At the Infinity Science Center near the entrance to Stennis there is a sense of anticipation.

STENNIS SPACE CENTER, Miss — Crews at the Stennis Space Center in Mississippi have moved the core stage of the giant SLS rocket on to a stand.

NASA's most powerful rocket ever made, built at the Michoud Assembly Facility in New Orleans East is now ready for testing.

At the Infinity Science Center near the entrance to Stennis there is a sense of anticipation.

Nine-year-old Naomi Harnish from Vermont said space is pretty cool.

"There are stars and planets and sometimes when we go deeper in Space, we find things that we haven't even seen before," Harnish said. "It inspires me."

It also inspires Naomi's grandmother Barbara Easler who lives near Diamondhead.

"I can hear it from my house when they're trying the rockets out," Easler said. "It actually almost rattles the windows."

The SLS rocket is designed to launch astronauts to the Moon and Mars as part of the Artemis space program.

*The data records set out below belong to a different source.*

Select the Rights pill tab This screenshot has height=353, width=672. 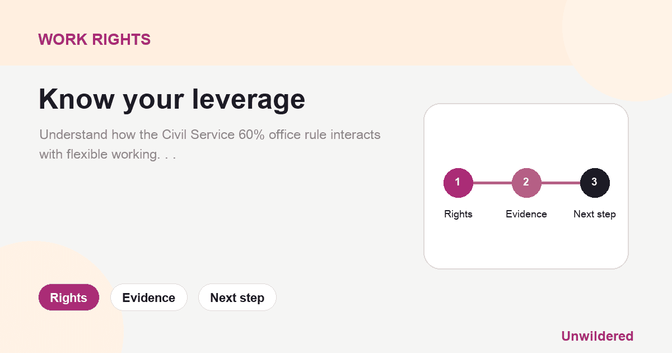pos(69,298)
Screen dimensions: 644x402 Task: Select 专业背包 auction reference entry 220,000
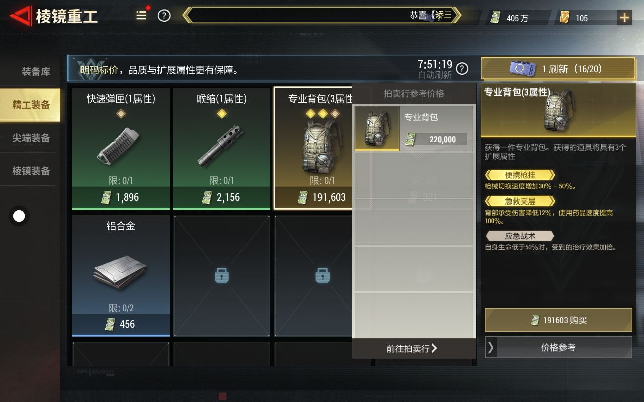coord(414,128)
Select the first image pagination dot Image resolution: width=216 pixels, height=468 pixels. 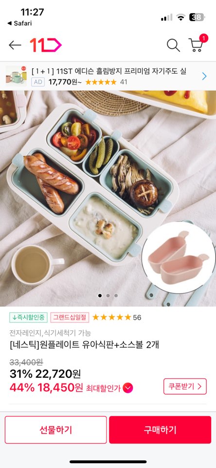click(100, 296)
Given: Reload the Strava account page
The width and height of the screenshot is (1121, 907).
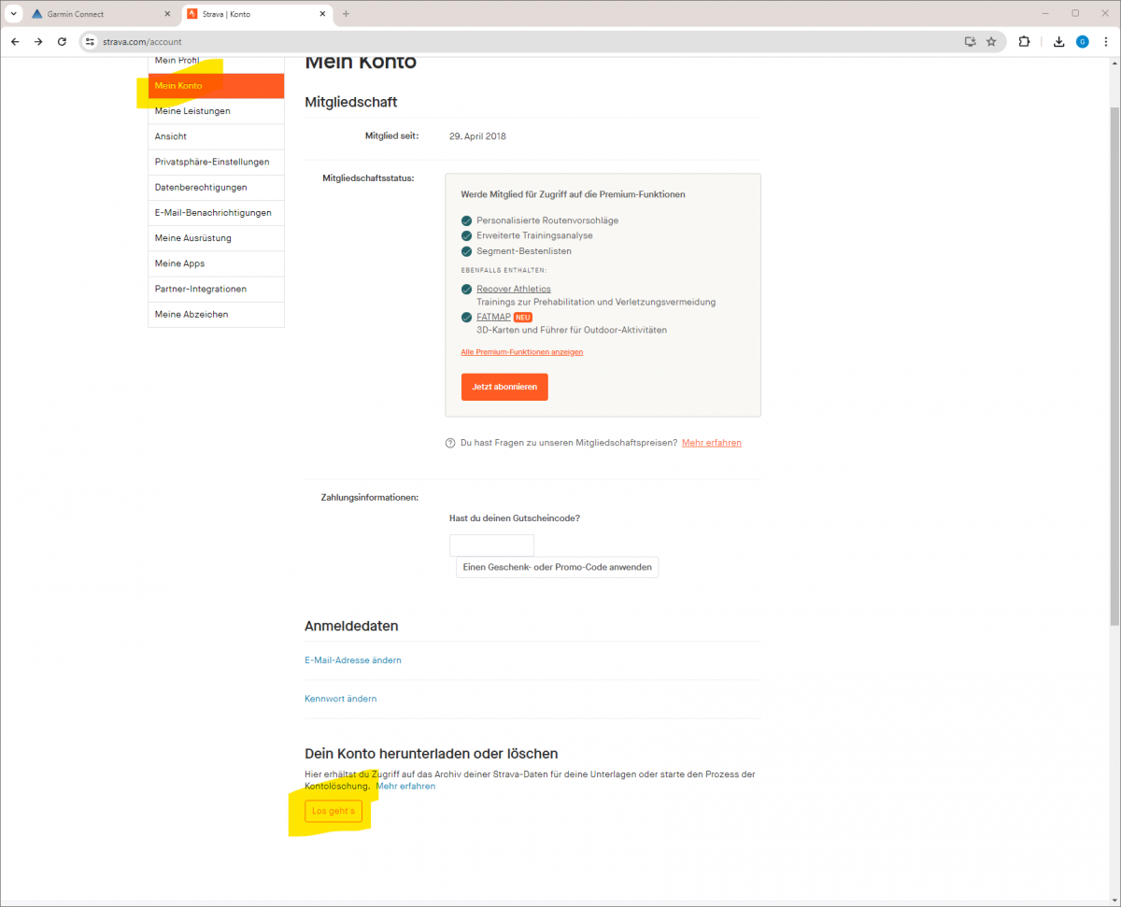Looking at the screenshot, I should point(62,41).
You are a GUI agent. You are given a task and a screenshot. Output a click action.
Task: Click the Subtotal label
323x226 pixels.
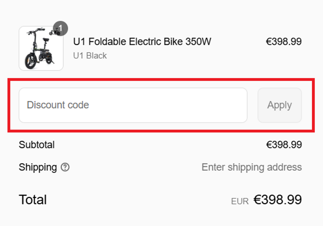(37, 145)
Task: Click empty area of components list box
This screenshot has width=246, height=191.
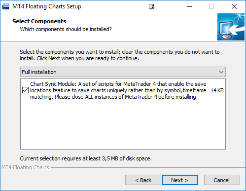Action: (123, 125)
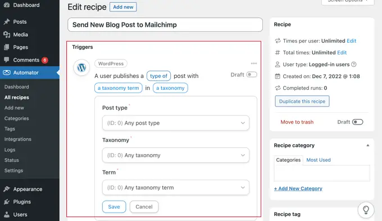Toggle the recipe Draft switch to live
The height and width of the screenshot is (221, 382).
(357, 122)
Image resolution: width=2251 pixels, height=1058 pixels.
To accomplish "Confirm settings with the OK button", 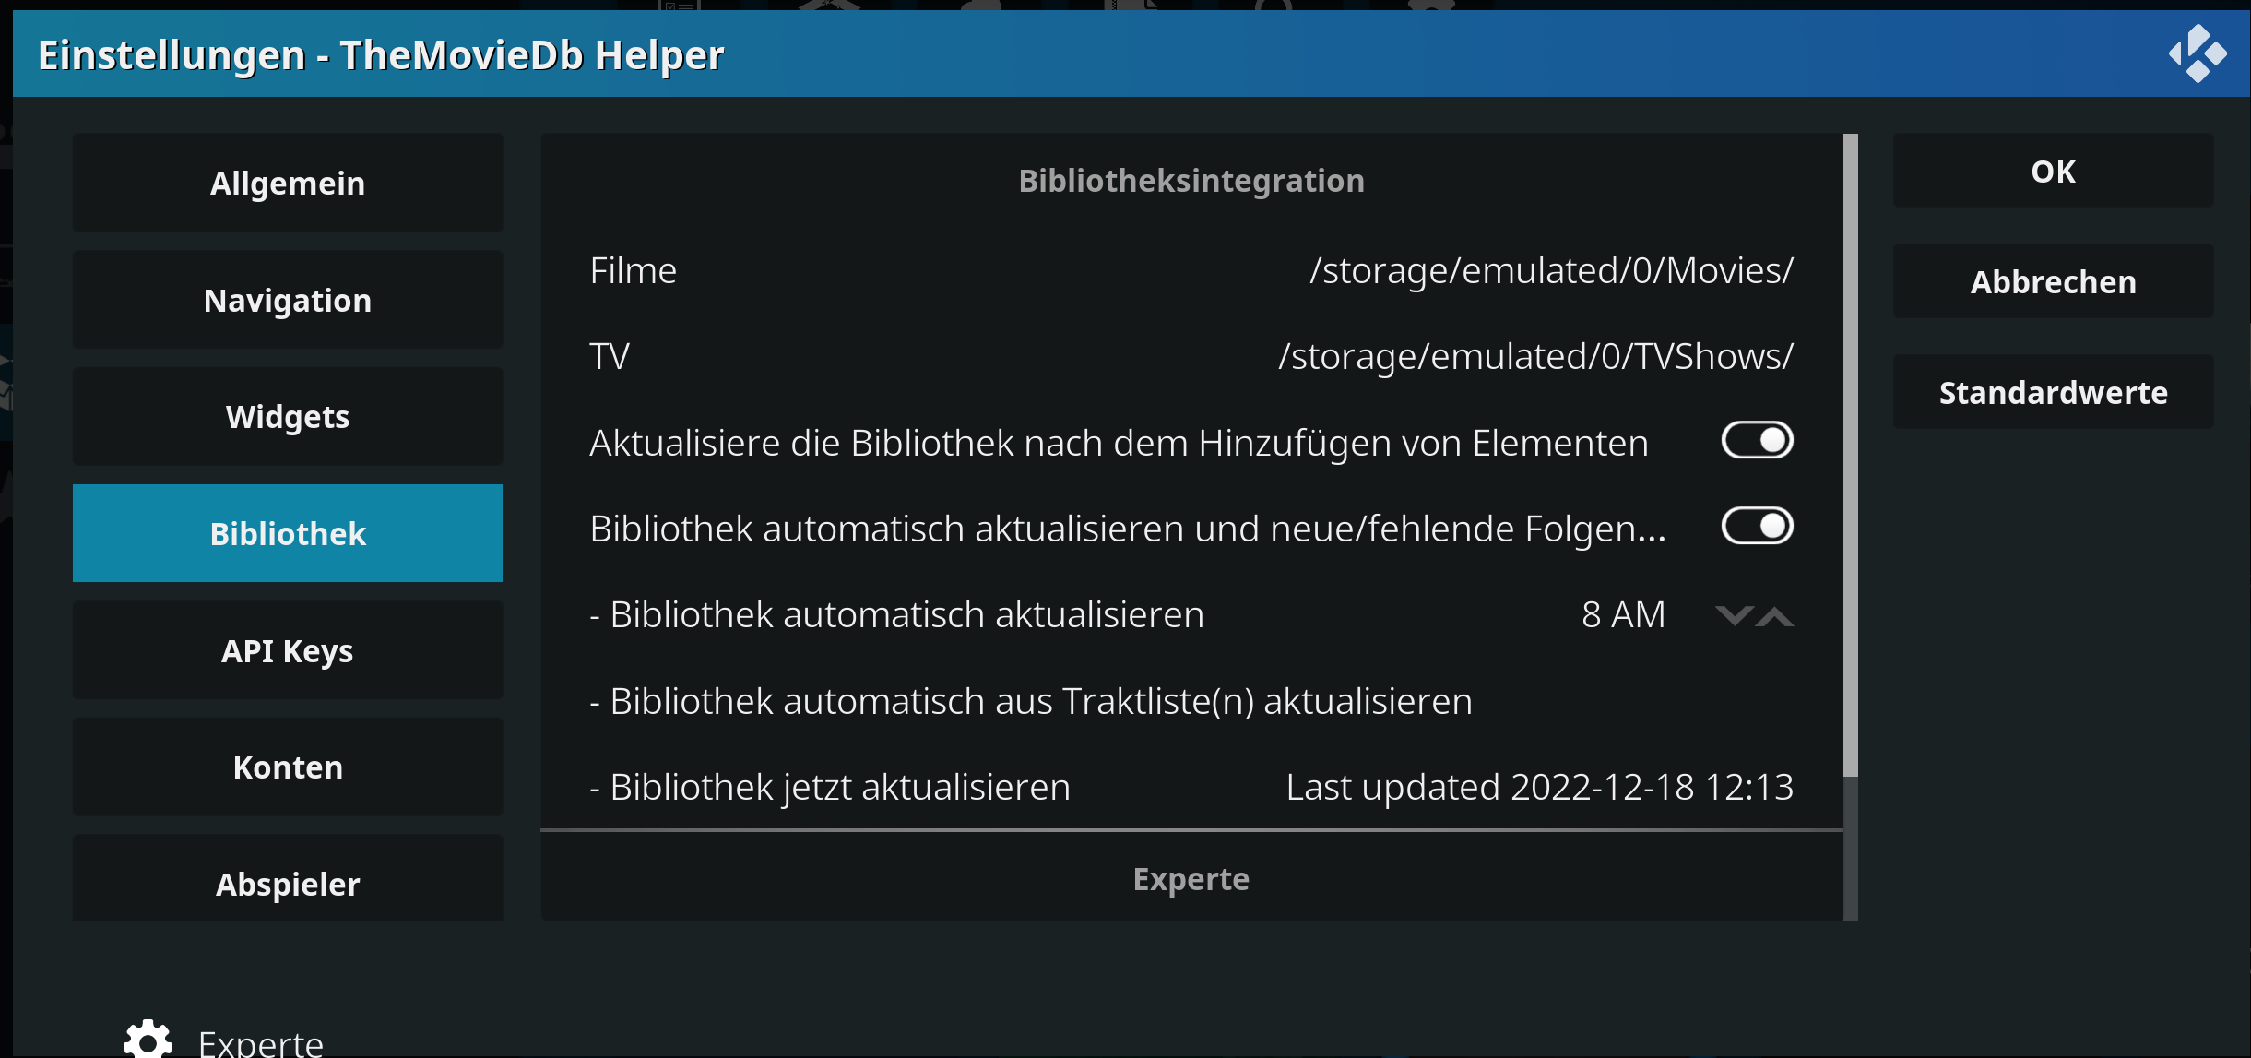I will (2053, 171).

President Trump gave the program a plug during his State of the Union Address.

"In reaffirming our heritage as a free nation, we must remember that America has always been a frontier nation. Now we must embrace the next frontier: America's manifest destiny in the stars," Trump said during the speech Tuesday night. "I am asking Congress to fully fund the Artemis program to ensure that the next man and first woman on the moon will be American astronauts, using this as a launching pad to ensure that America is the first nation to plant its flag on Mars."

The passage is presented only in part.